Outside of the physical environment, the task force urged boosting support inside schools. Cohen credited Dallas ISD and other areas districts for introducing social emotional learning in recent years, which involves adding a curriculum that helps students process their feelings. The task force cites the Chicago Public Schools programs Becoming a Man (BAM) and Working on Womanhood (WOW), which teach cognitive behavioral therapy techniques to help teens from struggling areas cope with their emotions. BAM reduced total arrests of participants by around 30 percent and violent crime arrests by nearly 50 percent. The task force suggested that, as a first step, city of Dallas and DISD officials head to Chicago to study the program.

Finally, the report suggests deploying full-time, non-police “violence interruptors” who can identify conflicts in each neighborhood and intervene, as well as outreach workers to connect people with jobs, training, or other resources. Many of the violence interruptors would be former gang members or ex-offenders; they would not be employed by the police department. Similar programs have worked in other cities including Chicago, where “Cure Violence” led to a 38 percent reduction in homicides in neighborhoods where the interrupters were deployed. One neighborhood in Baltimore saw a 56 percent reduction.
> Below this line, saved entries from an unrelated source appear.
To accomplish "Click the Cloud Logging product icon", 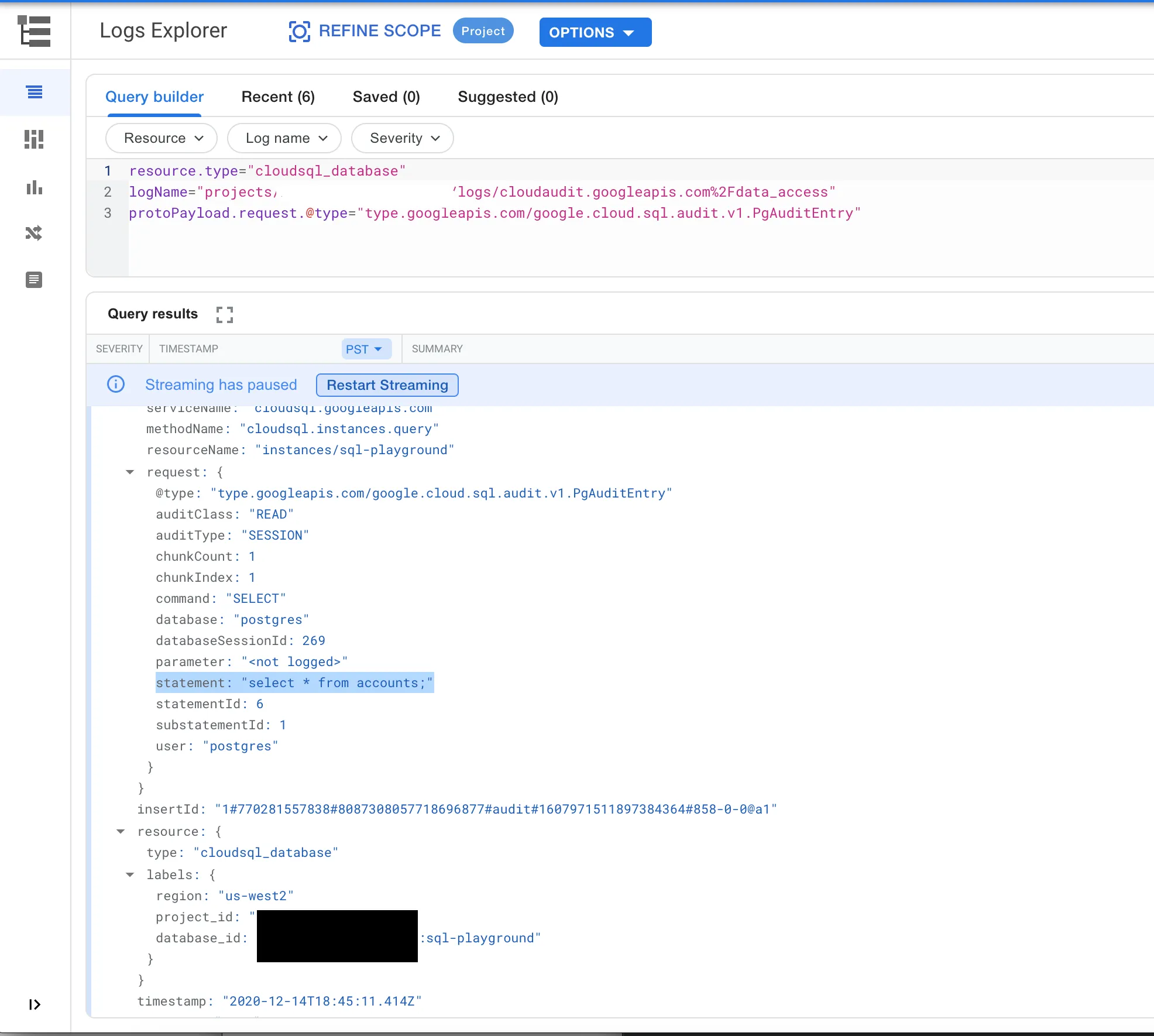I will [x=34, y=31].
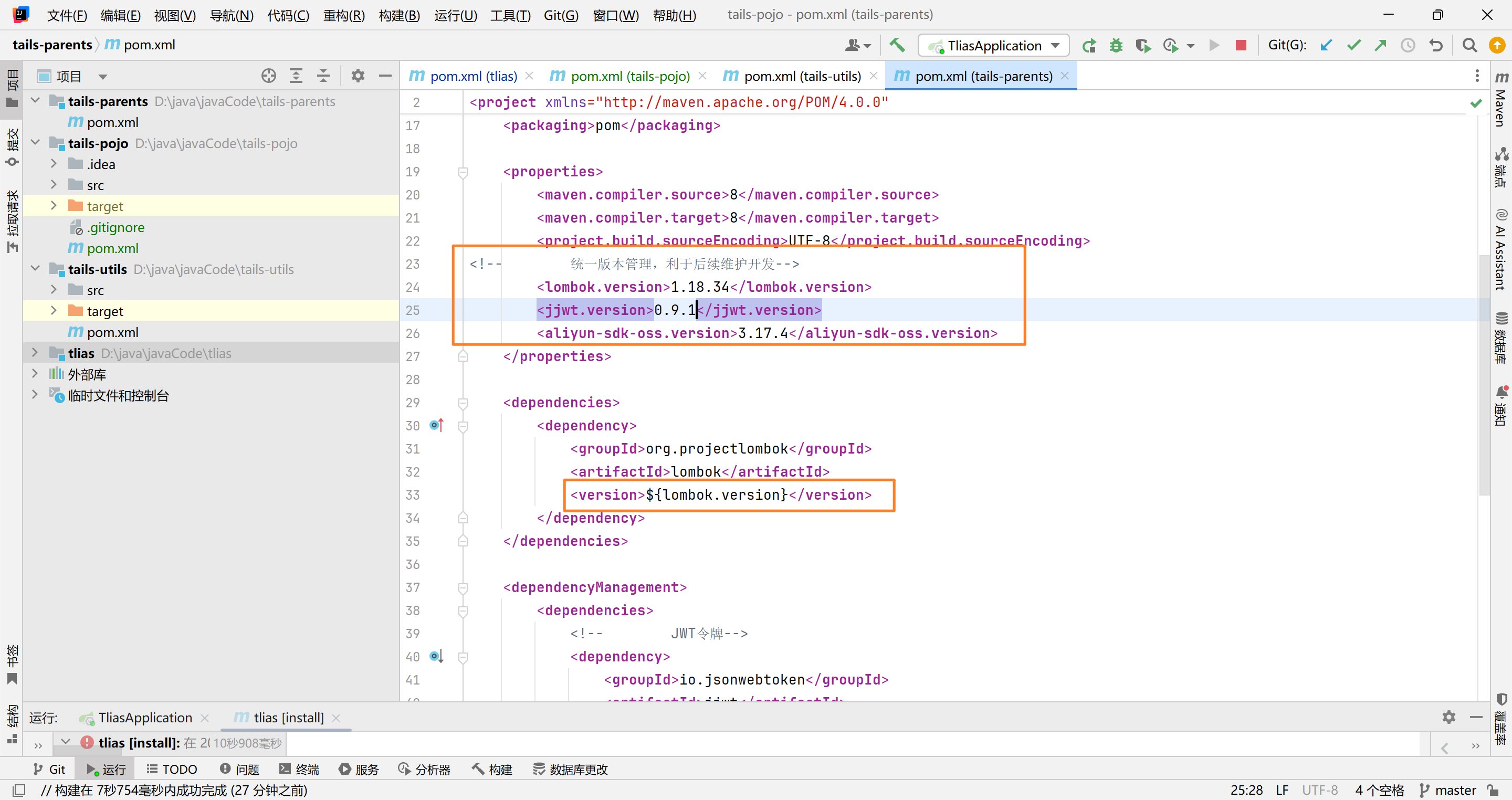Open the 重构(R) menu
Image resolution: width=1512 pixels, height=800 pixels.
point(343,15)

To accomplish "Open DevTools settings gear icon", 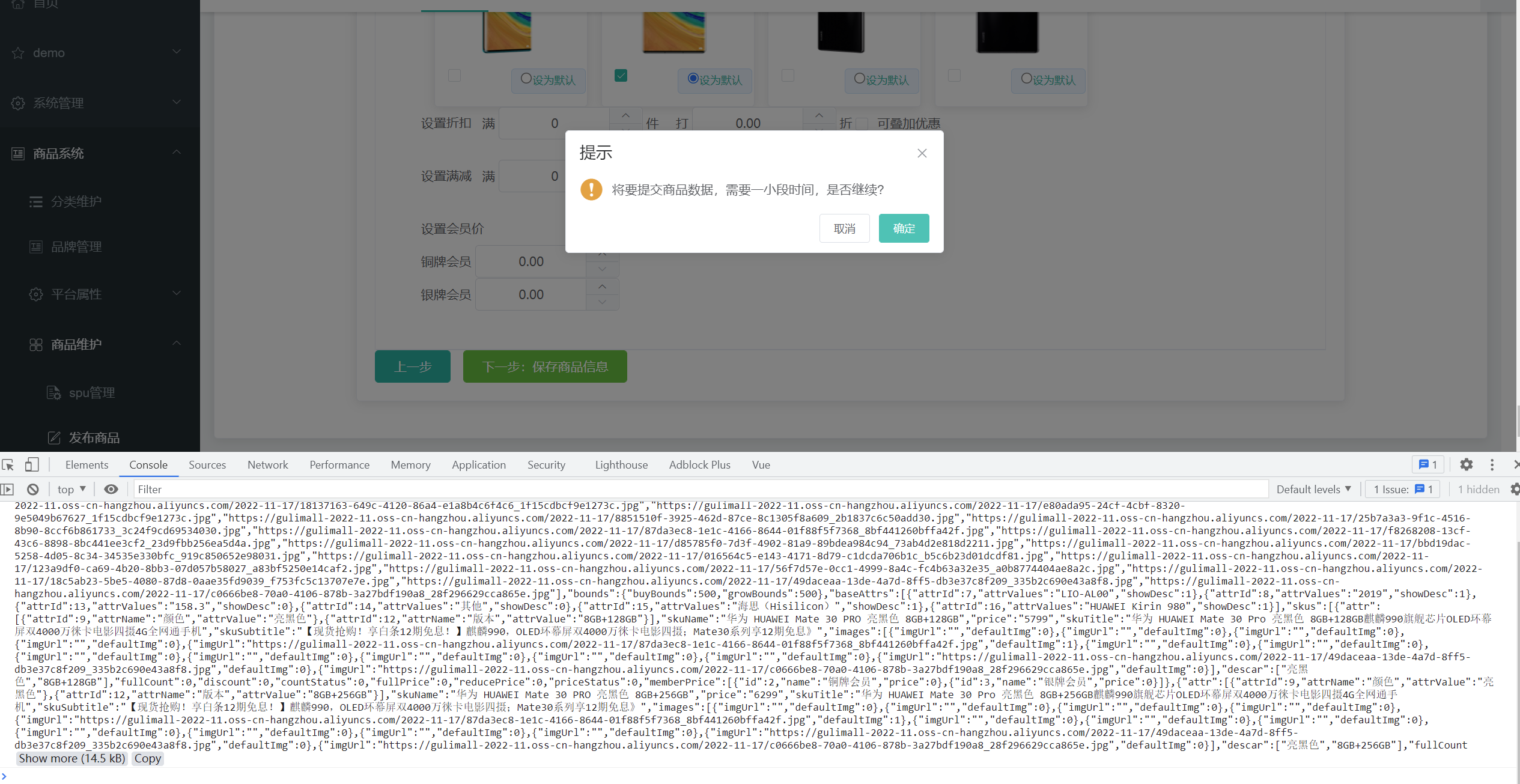I will (x=1467, y=465).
With full-time staff required, this is not a cheap solution. One three-square-mile block in Chicago cost $427,000, and adjustments for present-day value would bring that cost to nearly $600,000. It is also very similar to—and often confused with—the plan presented by Police Chief U. Renee Hall late last year, called CeaseFire. But Cohen draws a distinction. He says that although CeaseFire could work parallel to Cure Violence, the latter is entirely separate from law enforcement and social workers—and needs to be so that the interruptors can effectively connect with the community and do their jobs.

The potential impact of Cure Violence on various Dallas neighborhoods, per the Mayor’s Task Force on Safe Communities.

So, just nine days after the conclusion of its bloodiest year in decades, Dallas already has two sweeping documents suggesting how to dull violent crime. Chief Hall’s came out last week. Alex Piquero, the task forces’s UTD-based criminologist, calls the two “symbiotic.” Neither will matter if there’s no follow up. To that end, Piquero suggests an independent, external advisory group to collect and analyze data on how things are going. “That’s a no-cost thing,” he said. “We met at 6 o’clock on Monday nights, and people did it out of their own free will.”

Cohen can remember the tone of the first meeting well—it was at a particularly tense time in the city, the group having formed following the death of 9-year-old Brandoniya Bennett—and he says there was an overriding sense of responsibility in the room. In fact, by the time the report was released, it is already out of date: it notes a “wave of tragedies that has disproportionately impacted communities of color and that has put children as young as nine years old into caskets.” Just last weekend, 1-year-old Rory Norman was shot and killed by a man who fired into the windows of his Bonton home while he slept.

And so Cohen knows the stakes. He believes this is a strong report, but it will mean nothing if the right action doesn’t come next.

“Finishing the report is not a time to take a victory lap,” he says. “It is not fun to have weekends like we had last weekend. This is truly, critically important.”